Bitcoin Cash (BCH) is a Bitcoin fork designed to increase the block size for faster transactions, as well as Bitcoin Satoshi’s Vison (BSV), which sought to expand Bitcoin’s scalability.
Critics of Ordinals, such as “Bitcoin’s High Priest” Max Keiser and OCEAN CTO and Bitcoin core developer Lukedashjr, dismiss Bitcoin Ordinals as spam on the Bitcoin network. The core developer team even assigned Bitcoin Ordinals the identifier CVE-2023-50428, recording its qualification as a vulnerability (“incomplete pattern matching”) by the devs for “wasted resources/DoS.”
“Inscriptions” are exploiting a vulnerability in #Bitcoin Core to spam the blockchain,” LukeDashjr wrote in a post to X, noting that the “bug” had been “fixed” in OCEAN’s latest upgrade.

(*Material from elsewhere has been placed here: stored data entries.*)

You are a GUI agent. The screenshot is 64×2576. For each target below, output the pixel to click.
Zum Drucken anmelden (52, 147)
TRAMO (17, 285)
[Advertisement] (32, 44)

Furthermore, Jack Dorsey’s newly launched Bitcoin (BTC) mining pool, OCEAN, updated its mining software to exclude Bitcoin ordinals transactions from the blocks that it generates. Adam Back, CEO of Blockstream, a blockchain technology company, said that Bitcoin advocates “can’t stop JPEGs on Bitcoin.” In El Salvador, Ordinals are considered securities.
Luke Dashjr argues that Ordinals takes advantage of a vulnerability recently fixed in the Bitcoin Core fork Bitcoin Knots. His view is that the vulnerability allowed Ordinals to get around Bitcoin’s limits for extra data in transactions. It does this by obfuscating inscription data as program code.
Bitcoin core developers are planning to make changes in Bitcoin Core v27 which could repair the perceived bug. The pending change in Bitcoin Core v27 stops new Ordinals from being minted. Existing Ordinals would remain.
As powerful camps dig in to their respective position–pro or against Ordinals inscriptions–it seems history is beginning to repeat itself. The Bitcoin block size debate broke out in 2016. In August 2017, the last BTC fork occurred as a result of that debate, resulting in Bitcoin Cash. The current discussion revolves around very much the same issues–transaction throughput.
This growing debate could lead to a Bitcoin fork. The last Bitcoin fork was August 2017 when Segregated Witness (SegWit), a change in Bitcoin’s transaction format where witness information was removed from the input field of blocks, was rolled out amid much controversy, especially on the Bitcoin subreddit and BitcoinTalk, the bitcoin forum started by Satoshi Nakaomoto.
When it comes to any hard forks due to inscriptions, miners are making money on Bitcoin Ordinal fees, so they might not go along with any plans devised by Bitcoin’s Core developer team. With that said, miners naturally aren’t the ultimate arbiters of whether to adopt any such changes.
When Ordinals became popular early in 2023, the online Bitcoin community was soon torn on whether ordinals were a net benefit for the network thanks to the new applications it provides or a burden due to using the network for purposes it was not intended for.
Read Also: Yuga Labs’ TwelveFold Bitcoin NFT Collection Auction Nets $16.5M
Proponents of Bitcoin Ordinals are interested in how the protocol can be used to expand Bitcoin’s use beyond financial transactions. The Bitcoin Ordinal use case could also be applied to securities tokens or stablecoins, bitcoin-based smart contracts, and more–all on the Bitcoin blockchain.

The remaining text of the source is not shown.